ワタシにとっては、不思議な映画でした。
チラシに載っているクロとシロは、かわいくない。でも、ストーリーは面白そうだったんで見る事に・・・
そしたら、スクリーンの中で自由に動き、しゃべるクロとシロは魅力的で、どんどん可愛く見えてきたんです。
声優さんに声を与えられ、スクリーンの中で暴れ回るクロとシロは、生き生きしてる。
特に、路上を走りまわるシーンは、ワクワクしました。
そして見終って、平面上に描かれたクロとシロの絵を見ても、かわいいと思う(笑)
能面のような顔だけど、見つめていると、ニヤッと笑ったように見えてきちゃうから不思議。
鉄コンワールドに、ワタシもハマッたみたいです。
原作は、松本大洋の同名コミックです。
義理と人情とヤクザの街〈宝町〉が舞台。
そこを自由に飛び回る〈ネコ〉と呼ばれる少年2人、クロとシロ。
二人には親は居なく、かつあげや、かっぱらいなどで、日々の糧を得て、助け合って暮らしてる。
年上のクロは「シロは自分が守る」と誓い、力で守るんだけど、実は心の部分はシロに守られてるんです。
名前が表すとおりに、クロとシロは相対する存在で、二人で一つだと思いました。
お互い、自分の足らない部分を、もう一人が持っているんです。
人間には、陰と陽、2つの部分が同居してると思うんです。
この映画は、その2つの部分を切り離して、クロとシロという個体にしてると思いました。
この映画は、見られた方、それぞれが惹かれる部分が違うと思います。
ワタシ的には、〈宝町〉という街が主役でした。
街全体が、生きてるっていうか、1つのキャラクターになってるんです。
その中で、クロとシロは生かされている。
宝町は、クロとシロにとっては、母親みたいな存在というか、街が、2人を育ててくれてると感じたんです。

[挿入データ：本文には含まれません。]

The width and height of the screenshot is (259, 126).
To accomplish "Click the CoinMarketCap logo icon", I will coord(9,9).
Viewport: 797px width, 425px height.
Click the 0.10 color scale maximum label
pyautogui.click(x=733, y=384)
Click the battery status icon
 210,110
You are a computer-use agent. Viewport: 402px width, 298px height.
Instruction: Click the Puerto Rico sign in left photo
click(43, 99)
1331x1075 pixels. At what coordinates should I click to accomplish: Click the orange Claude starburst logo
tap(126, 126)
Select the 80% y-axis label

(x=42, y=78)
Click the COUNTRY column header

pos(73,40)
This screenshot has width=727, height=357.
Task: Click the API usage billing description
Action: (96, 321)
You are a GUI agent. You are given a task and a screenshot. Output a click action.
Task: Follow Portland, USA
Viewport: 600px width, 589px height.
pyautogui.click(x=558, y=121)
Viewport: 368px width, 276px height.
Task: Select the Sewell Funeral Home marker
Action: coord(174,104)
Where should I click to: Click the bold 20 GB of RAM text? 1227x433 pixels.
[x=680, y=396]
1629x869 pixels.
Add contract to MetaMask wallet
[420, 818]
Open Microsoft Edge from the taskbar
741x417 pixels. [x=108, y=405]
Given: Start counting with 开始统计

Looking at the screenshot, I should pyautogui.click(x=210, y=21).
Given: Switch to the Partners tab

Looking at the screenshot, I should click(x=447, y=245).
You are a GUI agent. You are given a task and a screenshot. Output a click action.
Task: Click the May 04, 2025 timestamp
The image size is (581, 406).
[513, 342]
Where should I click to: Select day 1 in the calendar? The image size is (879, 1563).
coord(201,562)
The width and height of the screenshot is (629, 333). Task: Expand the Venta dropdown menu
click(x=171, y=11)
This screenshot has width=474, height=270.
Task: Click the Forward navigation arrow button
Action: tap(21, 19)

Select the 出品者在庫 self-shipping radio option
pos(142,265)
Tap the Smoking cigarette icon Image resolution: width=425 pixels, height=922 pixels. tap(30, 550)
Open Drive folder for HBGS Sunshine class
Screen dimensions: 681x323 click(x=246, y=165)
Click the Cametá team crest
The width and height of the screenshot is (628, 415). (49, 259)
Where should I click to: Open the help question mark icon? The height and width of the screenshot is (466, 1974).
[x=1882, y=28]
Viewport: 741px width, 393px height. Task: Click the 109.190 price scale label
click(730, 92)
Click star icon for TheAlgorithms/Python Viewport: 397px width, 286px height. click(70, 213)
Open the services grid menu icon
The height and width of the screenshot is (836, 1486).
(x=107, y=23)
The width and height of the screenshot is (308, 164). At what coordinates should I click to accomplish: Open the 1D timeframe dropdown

2人は、暴力でかたをつける、いわゆる「第一級ぐ犯少年」です。
世間では、はみ出し者で、受け入れてもらえない存在。
でも、宝町では生きてゆける。育ってゆけるんです。
でも、その宝町に、開発の手が延びてきて、目障りな2人を殺そうとする。
この宝町の変貌していく様子が、今の時代の変貌と重なって見えてしまいました。
はみ出し者でも、生きてゆける場所は必要だと思うのです。
監督は、アメリカ人のマイケル・アリアス。
本作で監督デビューを飾ったビジュアル・クリエイターです。
鉄コンとの出会いは、今から10年程前だそうです。
彼は鉄コンの熱烈なファンで、愛してるんだなぁ〜と、作品を見て感じました。
アニメーション製作は「スタジオ4℃」です。
色あいが好きです。中間色を多く使っていたので、温かみを感じました。
宝町は、上海とかの下町っぽかったり、日本の下町っぽかったり、いろんな懐かしい情景が詰まったような町並みでした。
ビルの形や、看板とか全てに惹かれました。
2人の家(車)はスバルのてんとう虫じゃないかな?
走ってるのは、見た事ないけど、店頭に置物にしているのを見た事あります。
小さくて、カワイイんです。
そして、声優陣は全て俳優さんでした。
プロを使わなくて、コケる場合がありますけど、今回のそれは大成功だったと思います。
やはり、クロ役の二宮和也君が1番よかったです。キャラクターにピッタリでした。
シロ役は、蒼井優がやってて、始めシロは女の子と勘違いしてしまった所はあるけど、上手かったです。
彼女って、限界が見えない女優さんですね。
その他にも、伊勢谷さん、クドカン、本木さん、田中さん・・・それぞれのキャラクターにタブッちゃう程のキャストでした。
この作品は、ハードボイルド。そして、大人が味わうアニメです。
幼い頃、自分が育った街に憧憬を持っている方なら、きっと何かを感じる映画のような気がする。
そして、この映画を見た後、あなたの心の中にはクロとシロが住みついてるかも。